ModFactor’s controls and switches are not particularly intuitive until you take the time to familiarize yourself with their operation. Fortunately, the well-written user manual and the accompanying Quick Reference Guide and Preset chart make learning a snap.

At the heart of the unit are two modulation sections containing individual low-frequency oscillators. The top row of knobs controls the first and primary LFO section, and includes the standard Depth and Speed controls, along with effect Type, effect Intensity, Shape (Sine, Triangle, Square, Random, ADSR, etc.), and Xnob (Effect dependent). Four of the five knobs on the lower row—D-Mod, S-Mod, Mod Rate, and Mod Source—control a second LFO, which may be used to modulate the primary LFO. This may sound complicated, but in practice it is relatively straightforward, and you dial in new sounds by twiddling knobs and using your ears, just as with any other pedal.

The factory presets are a good place to begin. Several of them, such as Liquid Sweetener (subtle chorus), Big Clone (deep chorus), Slowly Rotate (Leslie), and Barrel Roll (thick flange) are general-purpose effects, while others, such as What’s That Smell? (gnarly ring modulator) and Mumbler (eccentric Q-Wah), are more specialized. But analyzing any of them will provide insights into ModFactor’s many programming options.

I tested ModFactor patched between my guitar and a Rivera Venus 6 amp, in the amp’s effects loop, and as an outboard studio processor, using the switches on the rear panel to select the correct input and output levels. (ModFactor automatically configures itself for mono/mono, mono/stereo, or stereo/stereo operation in response to which input and output jacks have plugs inserted in them.) Some of the Effects, such as TremoloPan, only function fully when the unit is connected in stereo, but most also sounded fantastic in my amp’s mono effects loop and even inline between the guitar and amp.

The Chorus, Phaser, and Flanger Effects are truly excellent, with impressive depth and sparkle, and may be adjusted to cover pretty much any variation on those sounds. Vibrato is quite distinctive, taking the essence of the vintage effect of that name and adding resonance, clarity, and dimensionality. Undulator is an impressive proprietary Eventide effect that creates washes of modulated sound by combining twin delays and twin detuned voices with a frequency-modulated tremolo. Q-Wah creates throaty wah effects with or without an expression pedal, and ModFilter expands on those sounds and modulates them using a selection of sources, including tap-tempo. RingMod possesses a quirkiness encroaching on Moogerfooger territory.

My hands-down favorite effect, however, was Rotary, which is simply one of the best-sounding Leslie simulators I’ve heard, and worth the price of the pedal alone. Several presets are based on this Effect, and many more are possible given the exhaustive programming options.
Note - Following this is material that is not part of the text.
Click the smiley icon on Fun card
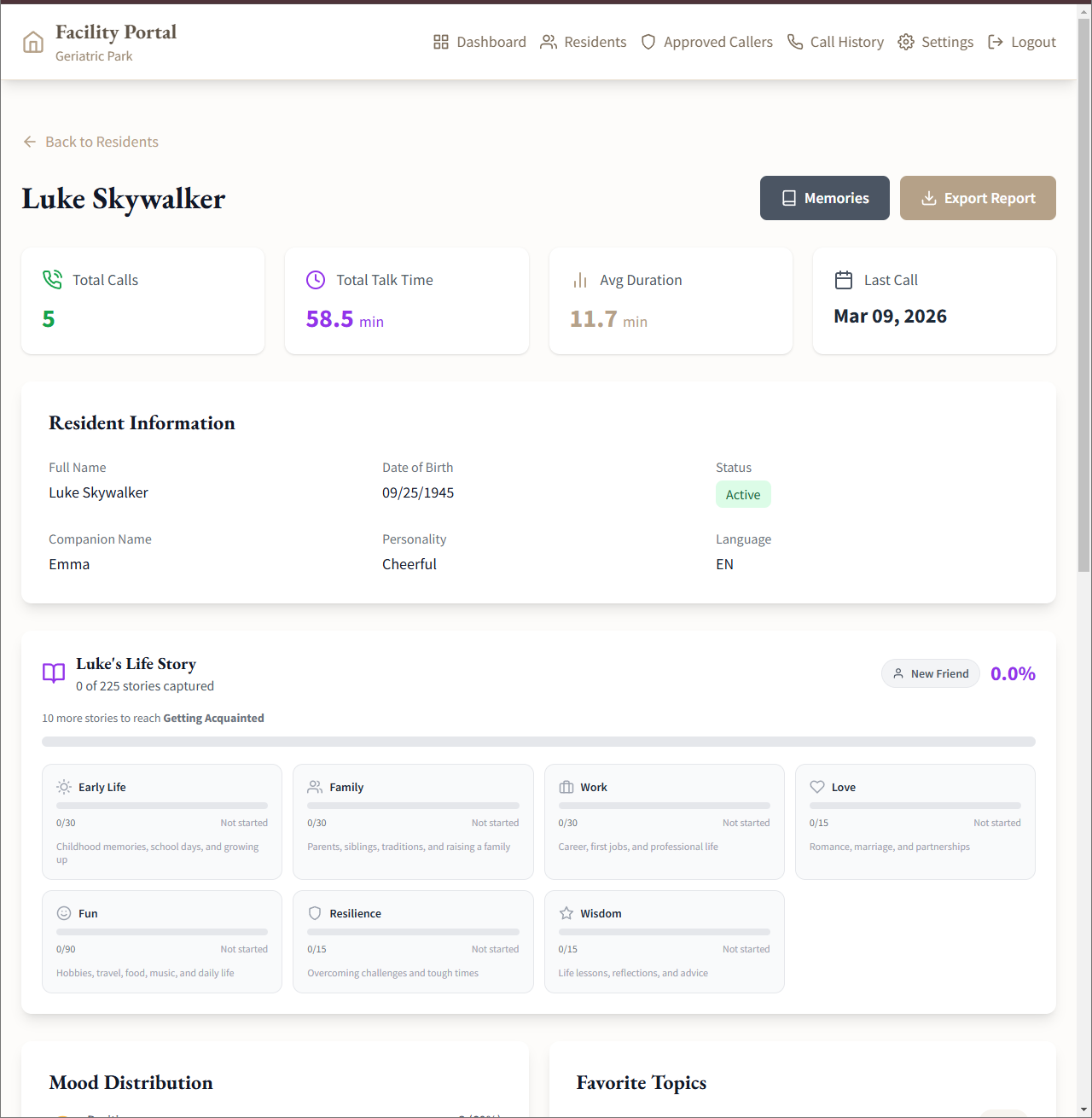 64,912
My only quibble with ModFactor—other than the same gripes I also had about TimeFactor, namely its chunky wall wart and inability to name presets—is that on a few settings bits of noise such as odd (gated?) cycling noises would momentarily slip through when I wasn’t playing. Given that ModFactor is exceptionally quiet overall, and that many modulation pedals make these sounds continuously, however, this is truly only a quibble.

ModFactor is so deep and feature-rich that I was only able to scratch the surface in this brief review. Suffice to say that it is a studio-quality processor containing classic Eventide effects in a small box at a bargain price. What more do you really need to know?


Eventide Stompboxes, (201) 641-1200; eventidestompboxes.com

Model ModFactor
Price $499 retail/$399 street
Controls Intensity, Type, Depth, Speed, Shape, Xnob, Encoder, D-Mod, S-Mod, Mod Rate, Mod Source
Footswitches Active, Slow/Fast (Break), Tap (Play/Bank Mode)
Effects Algorithms 10
Presets 20
Inputs 1/4" with Guitar/Line Level switch (2)
Outputs 1/4" with Amp/Line Level switch (2)
MIDI Connectors MIDI In, Out/Thru, USB
Power Supply 9VDC/1200mA wall-wart
Dimensions 4.8" x 7.5" x 2.12"
Weight 2.15 lbs.
Kudos Studio-quality effects. Unusually robust feature set. Excellent value.
Concerns Can’t name presets. Bulky wall-wart.